The molecular structure of the title compound is shown in Fig. 1. Hydrogen bond geometries are given in Table 1. The CuII atom is six-coordinated by two pyridine-2,6-dicarboxylate, or pydc2- anions; i.e. each pydc2- anion is coordinated through one pyridine N atom and two carboxylate O atoms. Atoms N1 and N2 of two pydc2- fragments occupy the axial positions, while atoms O1, O3, O5 and O7 form the equatorial plane. The N1–Cu1–N2 angle [177.14 (8)°] deviates slightly from linearity. Therefore, the geometry of the resulting CuN2O4 coordination can be described as distorted octahedral. The Cu1–O1 and Cu1–O3 bond distances [2.2824 (17) and 2.3194 (16) Å, respectively] are longer than the other metal-ligand bonds, perhaps due to the pseudo Jahn-Teller effect. The bond angles O1–Cu1–O5 and O3–Cu1–O7 are 87.02 (6)° and 89.89 (6)°, respectively, and the O5–Cu1–O1–C1 and O7–Cu1–O3–C7 torsion angles are 90.51 (15)°and 93.33 (15)°, respectively. The angle between the two mean planes passing through the pydc2- cations is 77.51 (11)°, indicating that these two units are almost perpendicular to one another. Furthermore, the bond angles O1–Cu1–O3 [153.33 (6)°] and O5–Cu1–O7 [159.68 (6)°] indicate that the four carboxylate groups of the two dianions are oriented in a flattened tetrahedral arrangement around the CuII atom.
In the crystal structure of the title complex there are three water molecules of crystallization, and two centrosymmetric butane-1,4-diammonium cations present as counter-ions.
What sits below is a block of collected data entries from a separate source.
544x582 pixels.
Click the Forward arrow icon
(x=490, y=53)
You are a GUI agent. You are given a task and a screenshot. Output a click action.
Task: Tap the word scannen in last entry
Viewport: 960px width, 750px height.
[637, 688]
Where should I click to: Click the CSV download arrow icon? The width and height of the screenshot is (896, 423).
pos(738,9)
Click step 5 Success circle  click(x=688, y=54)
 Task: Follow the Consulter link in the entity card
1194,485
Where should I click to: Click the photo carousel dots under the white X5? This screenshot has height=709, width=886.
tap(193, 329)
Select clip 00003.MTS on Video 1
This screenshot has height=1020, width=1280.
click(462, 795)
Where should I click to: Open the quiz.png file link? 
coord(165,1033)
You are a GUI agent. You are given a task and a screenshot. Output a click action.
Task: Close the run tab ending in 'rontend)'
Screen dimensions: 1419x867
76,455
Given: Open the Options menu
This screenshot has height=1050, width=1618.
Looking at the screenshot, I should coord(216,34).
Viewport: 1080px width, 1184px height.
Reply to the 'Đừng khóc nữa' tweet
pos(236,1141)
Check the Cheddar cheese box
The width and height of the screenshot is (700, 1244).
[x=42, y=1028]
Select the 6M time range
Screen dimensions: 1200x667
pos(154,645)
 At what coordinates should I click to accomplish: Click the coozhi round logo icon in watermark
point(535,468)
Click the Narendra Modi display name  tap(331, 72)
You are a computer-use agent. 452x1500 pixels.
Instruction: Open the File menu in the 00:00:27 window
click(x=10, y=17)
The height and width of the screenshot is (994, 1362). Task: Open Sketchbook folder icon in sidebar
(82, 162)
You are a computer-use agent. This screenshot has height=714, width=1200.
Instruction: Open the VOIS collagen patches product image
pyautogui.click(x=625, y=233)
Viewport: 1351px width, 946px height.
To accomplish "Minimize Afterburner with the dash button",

The spaces between two layers of [Cu(pydc)2]2– dianions are filled with (bnH2)2+ cations and water molecules (Fig. 2). There are also π-π stacking interactions between the aromatic rings of the coordinated pydc2- dianions, with distances of 3.5334 (15) Å for Cg1···Cg1 [2-x, 1 - y, -z]. There are also C–O···π stacking interactions between the carbonyl groups of the pyridine-2,6-dicarboxylate groups and the pyridine ring of symmetry related dications, with an O···π distance of 3.099 (2) Å (measured to the center of the pyridine ring) for C8–O6···Cg1 (1 - x, 1 - y, -z) [Cg1 is the centroid for the (N2,C9—C13) ring] (see Fig. 3).
In the crystal structure there are O–H···O, N–H···O and C–H···O hydrogen bonds, with D···A distances ranging from 2.720 (2) to 3.446 (3) Å, which result in the formation of a supramolecular structure (Fig. 4). Ion pairing, π–π and C–O···π stacking interactions are also effective in the crystal packing.